# America at 250: A Historian's Call for National Maturity

Princeton historian Eddie Glaude Jr. argues that America's 250th birthday offers a moment to confront hard truths about who the nation actually is. In his book *America, U.S.A.*, Glaude examines previous American anniversaries and centennials to understand what the current moment demands.

"The divided soul of the nation is in full view," Glaude observes. He contends that Americans cannot avoid reckoning with the country's contradictions: ideals written into founding documents alongside practices that violated those ideals for centuries. The nation's commitment to freedom coexisted with slavery. Its promise of equality excluded women, Indigenous peoples, and people of color from political participation.

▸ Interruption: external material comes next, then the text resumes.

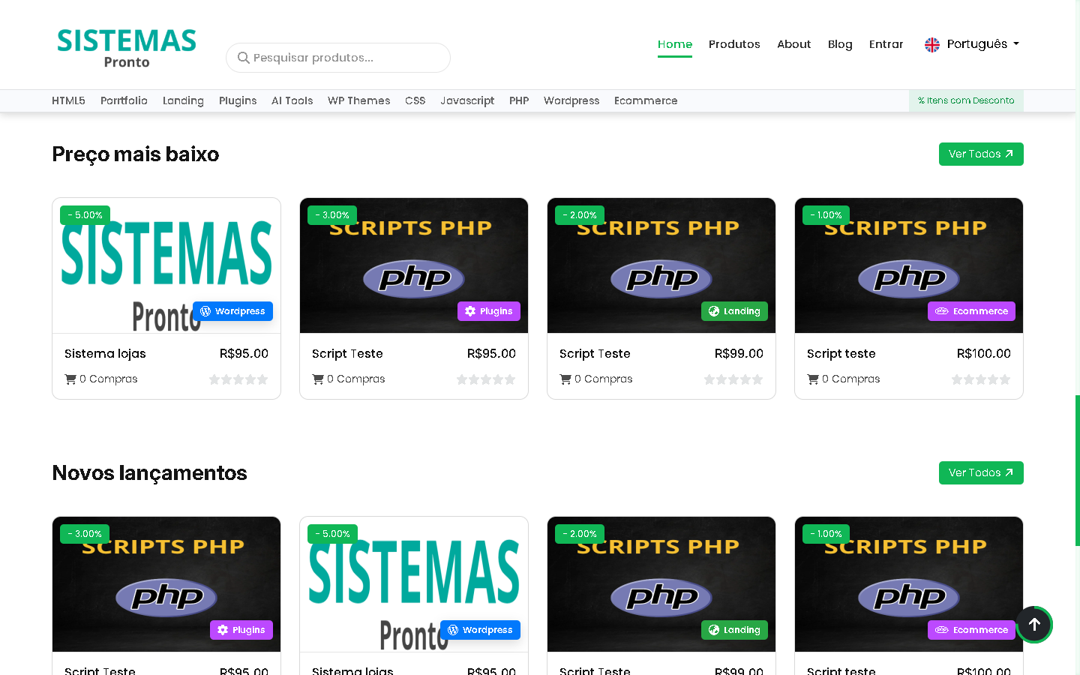Focus the Pesquisar produtos search field
This screenshot has width=1080, height=675.
[x=345, y=58]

Glaude's historical analysis suggests that growth requires acknowledgment. Americans tend to celebrate national anniversaries with pageantry while sidesteppping deeper questions about who benefited from American institutions and who paid the price. At 250 years, that approach no longer works.

The historian's blunt message to parents and citizens: maturity means sitting with discomfort. It means teaching children the full story, not a sanitized version. Schools that teach honest history, which includes both achievements and failures, prepare young people to build a stronger country than the one they inherited.

For families, this translates to conversations at home. Parents can ask their children what "American" actually means. They can explore why some citizens' experiences of America differ radically from others. They can read books that tell multiple perspectives rather than one dominant narrative.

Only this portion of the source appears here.